Getting Started

Dear build monkey master artist,

We created CruiseControl.rb so that you can kick ass.

We want you to have basic continuous integration up and running 10 minutes after reading this page. After that, we want you to find that the tool looks good, does what you expect, and basically just works. Finally, when you need to do something unusual, we want you to be surprised by how easy that was, too.

In short, we want you to love CruiseControl.rb.

Very truly yours,

CruiseControl.rb team
ThoughtWorks

P.S. We also want to know if we somehow fall short of these goals.

Basics

CruiseControl.rb has two parts: a builder and a dashboard.

Builder is a daemon process that polls source control every once in a while for new revisions.

When someone performs a check in, the builder:

  1. detects it
  2. updates its own copy of the project
  3. runs the build
  4. notifies interested parties about the build’s outcome

Dashboard is a web application that helps to monitor the status of project builds and troubleshoot failures.

Each installation of CruiseControl.rb may have multiple projects and multiple builders (one per project). There may also be multiple installations of CruiseControl.rb per computer.

Prerequisites

Assumptions and limitations

Installation

Follow these directions or watch our 5 minute install screencast.

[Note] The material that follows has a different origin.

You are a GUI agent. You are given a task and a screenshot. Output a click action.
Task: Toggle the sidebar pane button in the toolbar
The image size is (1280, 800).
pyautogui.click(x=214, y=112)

1. Download and unpack CruiseControl.rb

Below, we will refer to the place where you unpack it as [cruise]

2. From [cruise], run ./cruise add your_project --url [URL of your_project Subversion trunk].

Optionally, you can specify username and password by adding --username [your_user] --password [your_password] to the command

This creates a $HOME/.cruise directory (%USERPROFILE%\.cruise if you are on Windows), and that is where CruiseControl.rb keeps its data, and then checks out your_project from the subversion URL you provided to $HOME/.cruise/projects/your_project/work/.

Documentation refers to $HOME/.cruise/ as [cruise data].

Hint: Rakefile of your_project should be in [cruise data]/projects/your_project/work/ directory, not anywhere under it. A common mistake is to specify in --url option the root of project’s SVN repository instead of the trunk. Rakefile then ends up in [cruise data]/projects/your_project/work/trunk/ and CruiseControl.rb does not see it there.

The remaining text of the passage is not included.